**Problem to solve**
Recast the lines below as a numbered list, omitting blank lines and leaving out the pictures.

───── Material ─────

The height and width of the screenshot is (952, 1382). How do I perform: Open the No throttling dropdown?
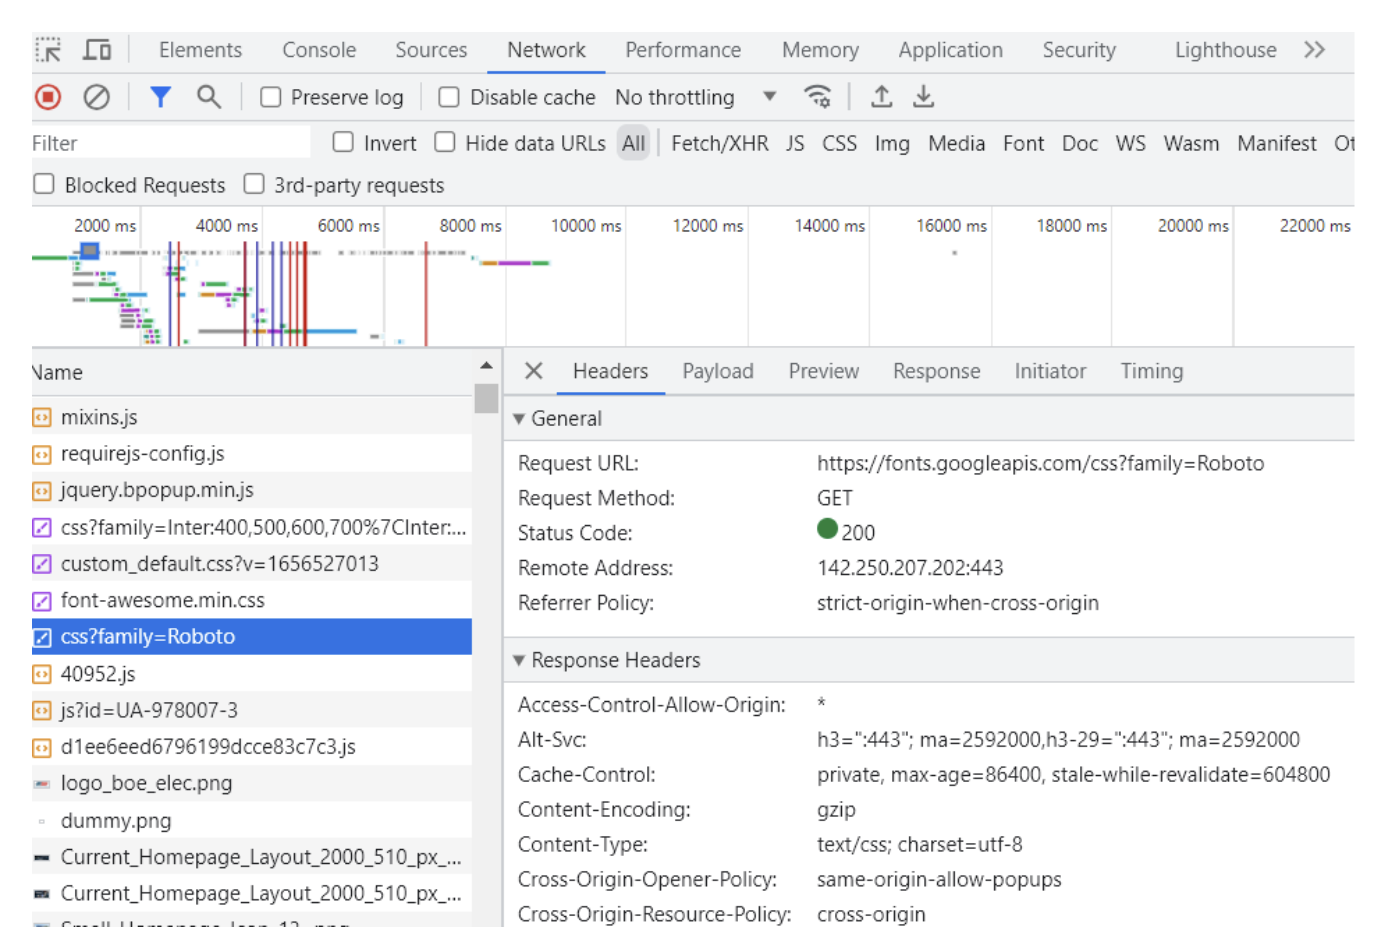[695, 97]
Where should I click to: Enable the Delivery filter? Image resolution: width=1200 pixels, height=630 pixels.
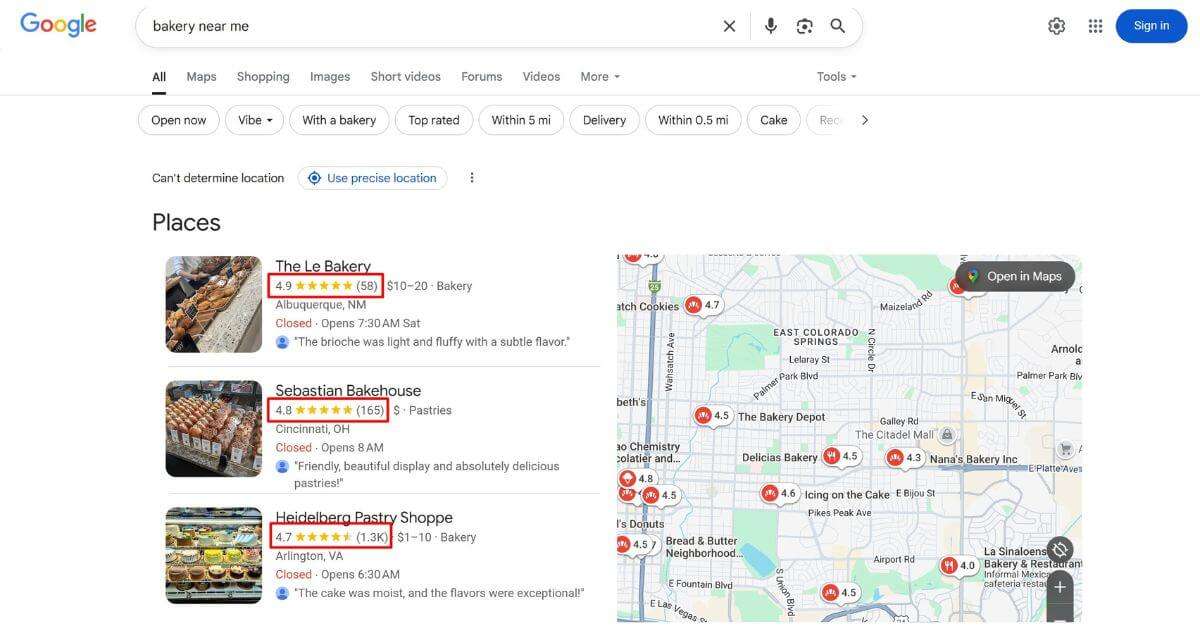pos(604,119)

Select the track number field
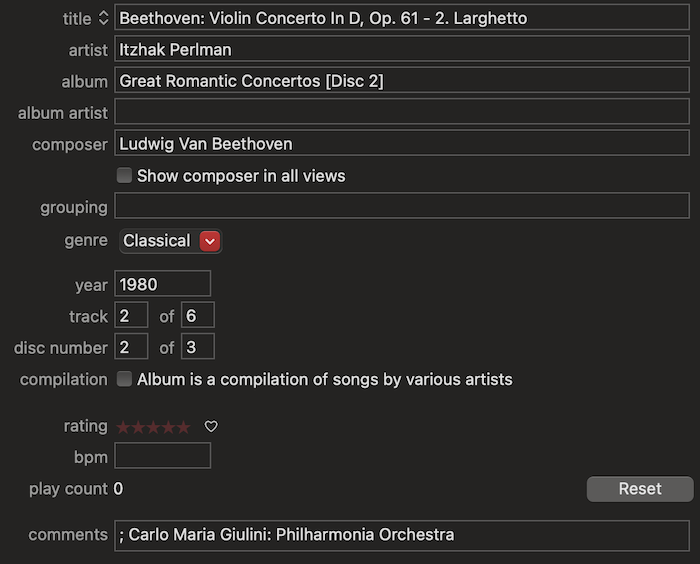tap(131, 316)
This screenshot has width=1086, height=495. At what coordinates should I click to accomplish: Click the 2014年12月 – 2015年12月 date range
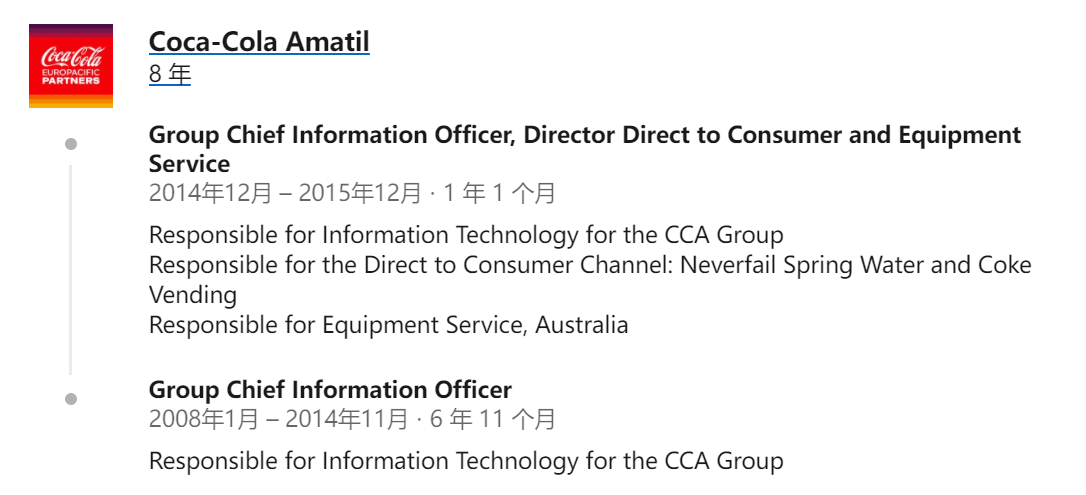(x=285, y=193)
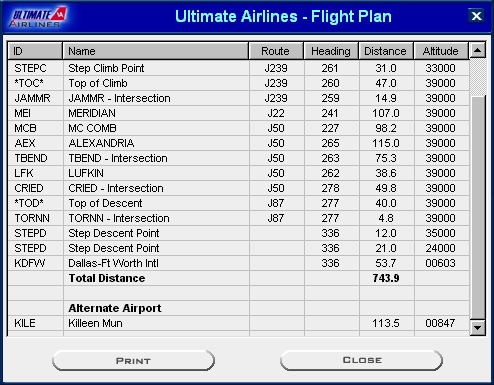Click the Route column header

coord(276,51)
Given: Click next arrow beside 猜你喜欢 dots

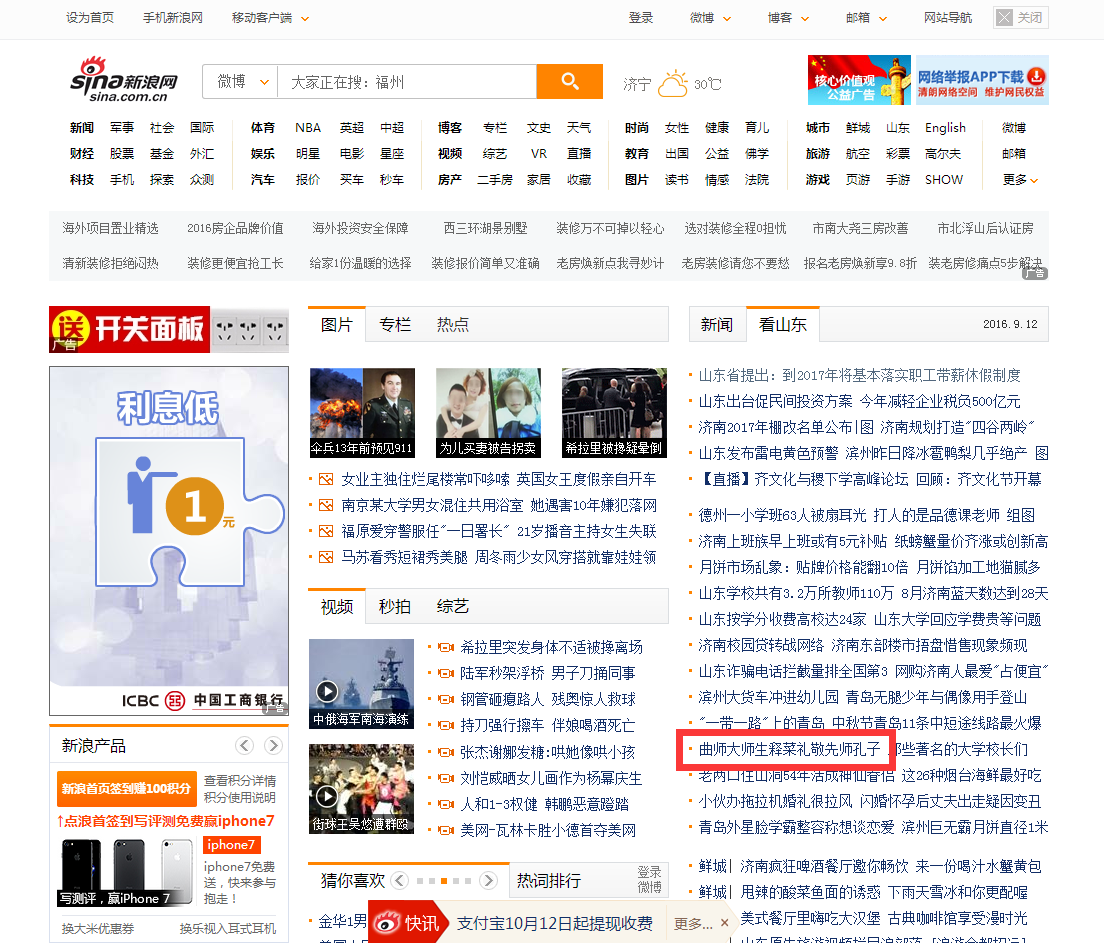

─────

**The result**
1. The height and width of the screenshot is (952, 1382). How do I perform: Open the No throttling dropdown?
2. [695, 97]
3. Where should I click to: Enable the Delivery filter? Image resolution: width=1200 pixels, height=630 pixels.
4. pos(604,119)
5. Select the track number field
6. tap(131, 316)
7. This screenshot has width=1086, height=495. At what coordinates should I click to accomplish: Click the 2014年12月 – 2015年12月 date range
8. (x=285, y=193)
9. Click the Route column header
10. coord(276,51)
11. Given: Click next arrow beside 猜你喜欢 dots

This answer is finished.